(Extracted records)
________________________________________

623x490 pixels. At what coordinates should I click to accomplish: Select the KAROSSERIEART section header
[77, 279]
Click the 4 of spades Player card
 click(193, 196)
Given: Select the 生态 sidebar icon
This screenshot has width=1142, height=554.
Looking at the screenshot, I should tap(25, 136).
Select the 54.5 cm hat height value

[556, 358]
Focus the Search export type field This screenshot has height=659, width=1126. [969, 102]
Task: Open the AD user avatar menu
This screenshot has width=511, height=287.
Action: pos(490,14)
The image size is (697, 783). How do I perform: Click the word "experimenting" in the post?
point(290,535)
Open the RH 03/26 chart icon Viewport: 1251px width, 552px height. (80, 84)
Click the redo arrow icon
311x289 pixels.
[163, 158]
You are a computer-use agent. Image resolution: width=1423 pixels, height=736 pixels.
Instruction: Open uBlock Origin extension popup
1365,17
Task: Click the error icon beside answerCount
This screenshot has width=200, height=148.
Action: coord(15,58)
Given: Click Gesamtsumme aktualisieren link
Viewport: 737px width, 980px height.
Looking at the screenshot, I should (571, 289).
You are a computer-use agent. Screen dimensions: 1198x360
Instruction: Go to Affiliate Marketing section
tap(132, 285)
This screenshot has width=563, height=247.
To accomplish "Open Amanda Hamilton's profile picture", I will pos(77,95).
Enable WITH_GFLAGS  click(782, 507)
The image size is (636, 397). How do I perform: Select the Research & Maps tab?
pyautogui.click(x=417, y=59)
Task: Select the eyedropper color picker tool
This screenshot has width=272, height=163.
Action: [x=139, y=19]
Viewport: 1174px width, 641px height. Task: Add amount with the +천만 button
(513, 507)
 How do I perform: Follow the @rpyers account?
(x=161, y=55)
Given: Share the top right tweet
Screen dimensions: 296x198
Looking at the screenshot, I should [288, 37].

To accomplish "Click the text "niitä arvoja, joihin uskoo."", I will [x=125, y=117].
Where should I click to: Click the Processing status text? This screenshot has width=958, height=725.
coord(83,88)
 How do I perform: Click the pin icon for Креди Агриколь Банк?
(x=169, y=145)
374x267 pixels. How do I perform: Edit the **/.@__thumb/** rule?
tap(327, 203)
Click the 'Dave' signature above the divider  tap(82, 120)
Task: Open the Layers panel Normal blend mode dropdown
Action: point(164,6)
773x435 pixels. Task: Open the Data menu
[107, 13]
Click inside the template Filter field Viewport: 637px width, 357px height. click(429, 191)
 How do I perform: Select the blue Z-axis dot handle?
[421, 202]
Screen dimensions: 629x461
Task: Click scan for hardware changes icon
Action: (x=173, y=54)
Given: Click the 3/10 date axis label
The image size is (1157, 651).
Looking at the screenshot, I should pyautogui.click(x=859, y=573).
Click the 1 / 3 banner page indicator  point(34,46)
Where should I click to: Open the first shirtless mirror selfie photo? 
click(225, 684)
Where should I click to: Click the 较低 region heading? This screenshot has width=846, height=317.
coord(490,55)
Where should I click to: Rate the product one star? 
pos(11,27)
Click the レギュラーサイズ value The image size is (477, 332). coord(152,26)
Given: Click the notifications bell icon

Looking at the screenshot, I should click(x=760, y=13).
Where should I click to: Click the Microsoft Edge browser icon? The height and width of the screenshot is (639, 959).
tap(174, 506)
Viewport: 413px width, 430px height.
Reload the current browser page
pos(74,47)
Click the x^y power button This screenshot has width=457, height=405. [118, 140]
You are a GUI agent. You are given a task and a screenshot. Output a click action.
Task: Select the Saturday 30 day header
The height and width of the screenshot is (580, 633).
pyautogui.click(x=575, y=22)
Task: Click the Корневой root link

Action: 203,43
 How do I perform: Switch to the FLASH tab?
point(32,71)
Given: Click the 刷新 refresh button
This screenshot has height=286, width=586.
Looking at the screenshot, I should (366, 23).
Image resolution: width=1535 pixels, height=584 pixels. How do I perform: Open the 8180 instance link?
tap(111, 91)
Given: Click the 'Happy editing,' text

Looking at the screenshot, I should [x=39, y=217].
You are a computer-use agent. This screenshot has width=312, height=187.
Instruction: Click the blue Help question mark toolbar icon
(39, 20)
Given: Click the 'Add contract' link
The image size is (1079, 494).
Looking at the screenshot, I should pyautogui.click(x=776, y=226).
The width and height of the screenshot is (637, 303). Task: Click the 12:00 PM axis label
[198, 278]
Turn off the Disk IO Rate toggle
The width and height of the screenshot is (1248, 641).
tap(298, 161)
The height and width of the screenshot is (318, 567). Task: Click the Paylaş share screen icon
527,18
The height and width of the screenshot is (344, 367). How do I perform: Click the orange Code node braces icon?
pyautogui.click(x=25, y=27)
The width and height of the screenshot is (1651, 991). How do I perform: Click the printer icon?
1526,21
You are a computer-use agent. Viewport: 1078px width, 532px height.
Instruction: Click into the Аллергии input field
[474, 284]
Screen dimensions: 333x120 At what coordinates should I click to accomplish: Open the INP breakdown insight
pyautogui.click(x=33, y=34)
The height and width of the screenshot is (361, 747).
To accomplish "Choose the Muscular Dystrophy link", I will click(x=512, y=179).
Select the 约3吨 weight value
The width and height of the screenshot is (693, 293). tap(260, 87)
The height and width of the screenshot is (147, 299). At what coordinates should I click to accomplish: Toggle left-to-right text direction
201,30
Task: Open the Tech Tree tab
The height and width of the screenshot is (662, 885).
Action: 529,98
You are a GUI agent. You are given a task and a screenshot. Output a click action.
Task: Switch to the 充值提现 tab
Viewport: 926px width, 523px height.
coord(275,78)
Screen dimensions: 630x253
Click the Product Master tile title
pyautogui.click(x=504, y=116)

________________________________________

● **ACTION ITEM**: Please copy the data in full, character for character.

● **SOLUTION**:
623x490 pixels. At what coordinates should I click to accomplish: Select the KAROSSERIEART section header
[77, 279]
Click the 4 of spades Player card
 click(193, 196)
Given: Select the 生态 sidebar icon
This screenshot has width=1142, height=554.
Looking at the screenshot, I should tap(25, 136).
Select the 54.5 cm hat height value

[556, 358]
Focus the Search export type field This screenshot has height=659, width=1126. [969, 102]
Task: Open the AD user avatar menu
This screenshot has width=511, height=287.
Action: pos(490,14)
The image size is (697, 783). How do I perform: Click the word "experimenting" in the post?
point(290,535)
Open the RH 03/26 chart icon Viewport: 1251px width, 552px height. (80, 84)
Click the redo arrow icon
311x289 pixels.
[163, 158]
You are a computer-use agent. Image resolution: width=1423 pixels, height=736 pixels.
Instruction: Open uBlock Origin extension popup
1365,17
Task: Click the error icon beside answerCount
This screenshot has width=200, height=148.
Action: coord(15,58)
Given: Click Gesamtsumme aktualisieren link
Viewport: 737px width, 980px height.
Looking at the screenshot, I should (571, 289).
You are a computer-use agent. Screen dimensions: 1198x360
Instruction: Go to Affiliate Marketing section
tap(132, 285)
This screenshot has width=563, height=247.
To accomplish "Open Amanda Hamilton's profile picture", I will pos(77,95).
Enable WITH_GFLAGS  click(782, 507)
The image size is (636, 397). How do I perform: Select the Research & Maps tab?
pyautogui.click(x=417, y=59)
Task: Select the eyedropper color picker tool
This screenshot has width=272, height=163.
Action: [x=139, y=19]
Viewport: 1174px width, 641px height. Task: Add amount with the +천만 button
(513, 507)
 How do I perform: Follow the @rpyers account?
(x=161, y=55)
Given: Share the top right tweet
Screen dimensions: 296x198
Looking at the screenshot, I should [288, 37].

To accomplish "Click the text "niitä arvoja, joihin uskoo."", I will [x=125, y=117].
Where should I click to: Click the Processing status text? This screenshot has width=958, height=725.
coord(83,88)
 How do I perform: Click the pin icon for Креди Агриколь Банк?
(x=169, y=145)
374x267 pixels. How do I perform: Edit the **/.@__thumb/** rule?
tap(327, 203)
Click the 'Dave' signature above the divider  tap(82, 120)
Task: Open the Layers panel Normal blend mode dropdown
Action: point(164,6)
773x435 pixels. Task: Open the Data menu
[107, 13]
Click inside the template Filter field Viewport: 637px width, 357px height. click(429, 191)
 How do I perform: Select the blue Z-axis dot handle?
[421, 202]
Screen dimensions: 629x461
Task: Click scan for hardware changes icon
Action: (x=173, y=54)
Given: Click the 3/10 date axis label
The image size is (1157, 651).
Looking at the screenshot, I should pyautogui.click(x=859, y=573).
Click the 1 / 3 banner page indicator  point(34,46)
Where should I click to: Open the first shirtless mirror selfie photo? 
click(225, 684)
Where should I click to: Click the 较低 region heading? This screenshot has width=846, height=317.
coord(490,55)
Where should I click to: Rate the product one star? 
pos(11,27)
Click the レギュラーサイズ value The image size is (477, 332). coord(152,26)
Given: Click the notifications bell icon

Looking at the screenshot, I should click(x=760, y=13).
Where should I click to: Click the Microsoft Edge browser icon? The height and width of the screenshot is (639, 959).
tap(174, 506)
Viewport: 413px width, 430px height.
Reload the current browser page
pos(74,47)
Click the x^y power button This screenshot has width=457, height=405. [118, 140]
You are a GUI agent. You are given a task and a screenshot. Output a click action.
Task: Select the Saturday 30 day header
The height and width of the screenshot is (580, 633).
pyautogui.click(x=575, y=22)
Task: Click the Корневой root link

Action: 203,43
 How do I perform: Switch to the FLASH tab?
point(32,71)
Given: Click the 刷新 refresh button
This screenshot has height=286, width=586.
Looking at the screenshot, I should (366, 23).
Image resolution: width=1535 pixels, height=584 pixels. How do I perform: Open the 8180 instance link?
tap(111, 91)
Given: Click the 'Happy editing,' text

Looking at the screenshot, I should [x=39, y=217].
You are a computer-use agent. This screenshot has width=312, height=187.
Instruction: Click the blue Help question mark toolbar icon
(39, 20)
Given: Click the 'Add contract' link
The image size is (1079, 494).
Looking at the screenshot, I should pyautogui.click(x=776, y=226).
The width and height of the screenshot is (637, 303). Task: Click the 12:00 PM axis label
[198, 278]
Turn off the Disk IO Rate toggle
The width and height of the screenshot is (1248, 641).
tap(298, 161)
The height and width of the screenshot is (318, 567). Task: Click the Paylaş share screen icon
527,18
The height and width of the screenshot is (344, 367). How do I perform: Click the orange Code node braces icon?
pyautogui.click(x=25, y=27)
The width and height of the screenshot is (1651, 991). How do I perform: Click the printer icon?
1526,21
You are a computer-use agent. Viewport: 1078px width, 532px height.
Instruction: Click into the Аллергии input field
[474, 284]
Screen dimensions: 333x120 At what coordinates should I click to accomplish: Open the INP breakdown insight
pyautogui.click(x=33, y=34)
The height and width of the screenshot is (361, 747).
To accomplish "Choose the Muscular Dystrophy link", I will click(x=512, y=179).
Select the 约3吨 weight value
The width and height of the screenshot is (693, 293). tap(260, 87)
The height and width of the screenshot is (147, 299). At what coordinates should I click to accomplish: Toggle left-to-right text direction
201,30
Task: Open the Tech Tree tab
The height and width of the screenshot is (662, 885).
Action: 529,98
You are a GUI agent. You are given a task and a screenshot. Output a click action.
Task: Switch to the 充值提现 tab
Viewport: 926px width, 523px height.
coord(275,78)
Screen dimensions: 630x253
Click the Product Master tile title
pyautogui.click(x=504, y=116)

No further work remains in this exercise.